The 4-year-olds were attentive, and mostly correct in their answers. With letter recognition as a building block, most, if not all, of her students will be reading before Thanksgiving.
This is what literacy instruction looks like at Brookfield Academy, where teachers, administrators and parents are proud to say that reading – even reading with fluency and comprehension – can be successfully taught to the youngest of students.
“Seeing it is believing,” Speich said as she demonstrated an iPad app that helps students learn hands-on the correct way to write the letters of the alphabet. “We work so hard with every student to help them gain this basic skill.”
Developing potential
It’s also attractive to parents like Ann Blanchard of Milwaukee’s East Side, who see the benefits of a faster track. Blanchard’s daughter, Laurette, is a second-grader who learned to read during the school’s kindergarten class.

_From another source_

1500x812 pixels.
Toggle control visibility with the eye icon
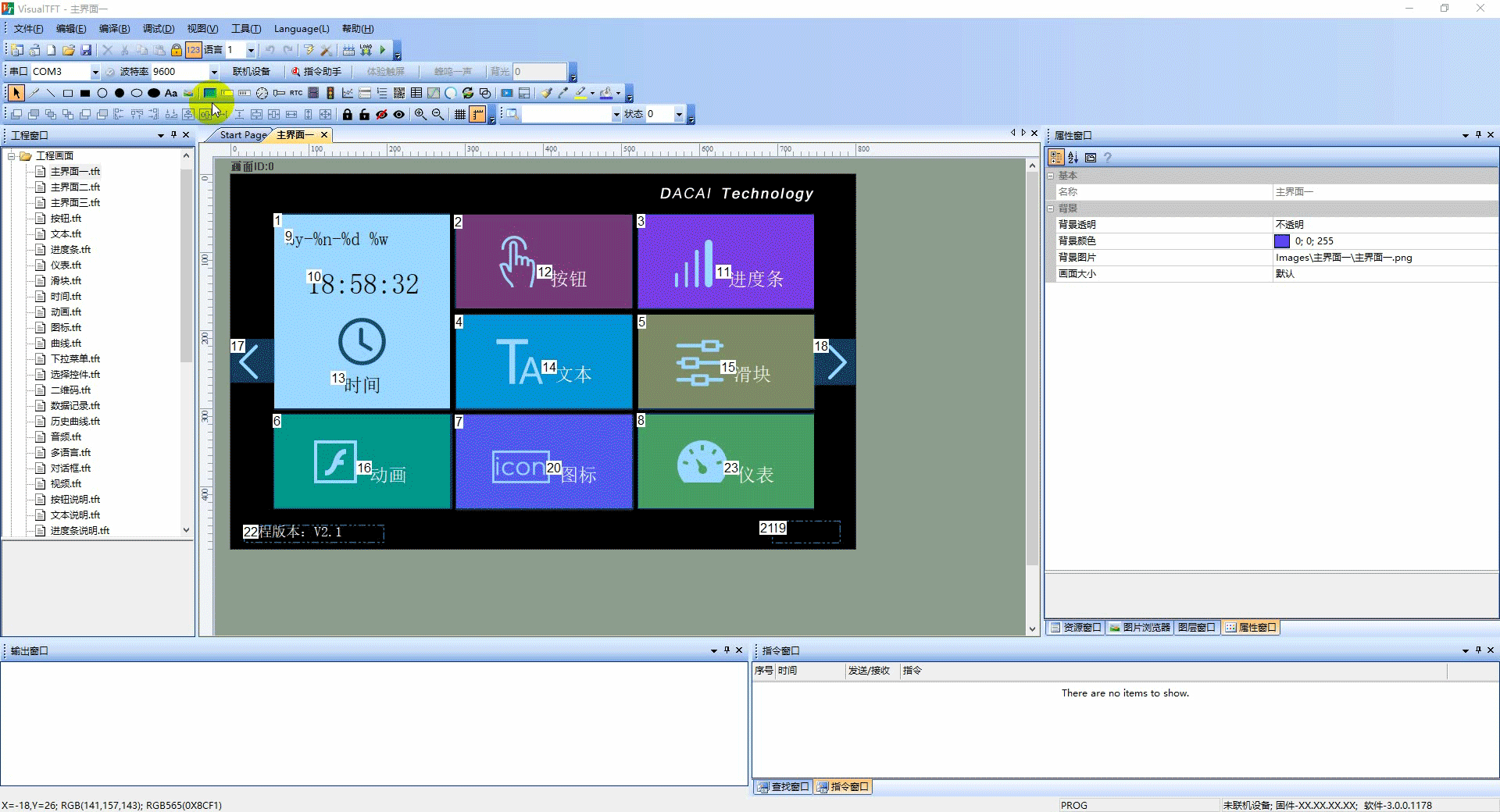(399, 114)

“I realized when my daughter was 3 and she was close to reading that I wanted to find a school that could bridge that gap,” Blanchard said. “I like the phonics-based program. They know the capability of the students. You can see when the kids identify a word. They just say it – there’s no confusion.”
Blanchard said she visited a number of other kindergartens much closer to home, but they did not offer the same ambitious goal for early reading.
“When I came to Brookfield Academy, I watched the teachers and the students,” she said. “I realize there are all different levels of kids, but I knew that my daughter would benefit from this approach.”
Important elements
The approach starts with a teacher-student ratio that would be the envy of many other schools. Heather Caponi, administration head of the Lower School Level A kindergarten through second grade program, said each kindergarten class comprises 10 students.
“That is a very important part of the program,” Caponi said. “We have three classes in the morning and three in the afternoon. We don’t have plans to expand because we think this is ideal for now.”
The fast-paced class works for students who can sit, listen to a story and do independent work, she said. The program also helps students learn the “code” for reading through phonetic awareness, the ability to recognize and work with individual sounds in spoken language. Phonetics is the basis of phonics.
Teachers are key to delivering instruction. Caponi said they are expected to model comprehension.
“As an example, a teacher is reading a story, then stops and says, ‘I’m thinking that this doesn’t make any sense, so I’m going to read that again,’ ” Caponi said. “The teacher, then, is modeling what the student should do if they do not thoroughly understand what they are reading.”
Fluency, the ability to read with speed accuracy and expression, is the goal because it is associated with comprehension. The building blocks that students learn in the 4-year-old kindergarten program, Caponi said, lead to higher-than-average national reading scores in 5-year-old kindergarten. She said the school’s averages consistently top other 5-year-old kindergarten private school scores and are better than average public first-grade scores.
Academic success, she said, also depends on involved parents who can reinforce classroom learning at home.
“There is a lot of education for parents,” Caponi said. “We have a parent night, and then I meet with them one on one and explain what their child is about to embark on and solicit their help. We share tips, and if it becomes overwhelming, we have to stop because continuing doesn’t help.”
Liking the results
Blanchard welcomes the partnership.
“I have a business degree, and I don’t have a teaching degree, so I wanted to know as much as possible so that I could help,” Blanchard said. “My daughter loves going to school, and the drive out there is not a problem. When you see her reading, it’s the coolest thing. She’s proud of herself.”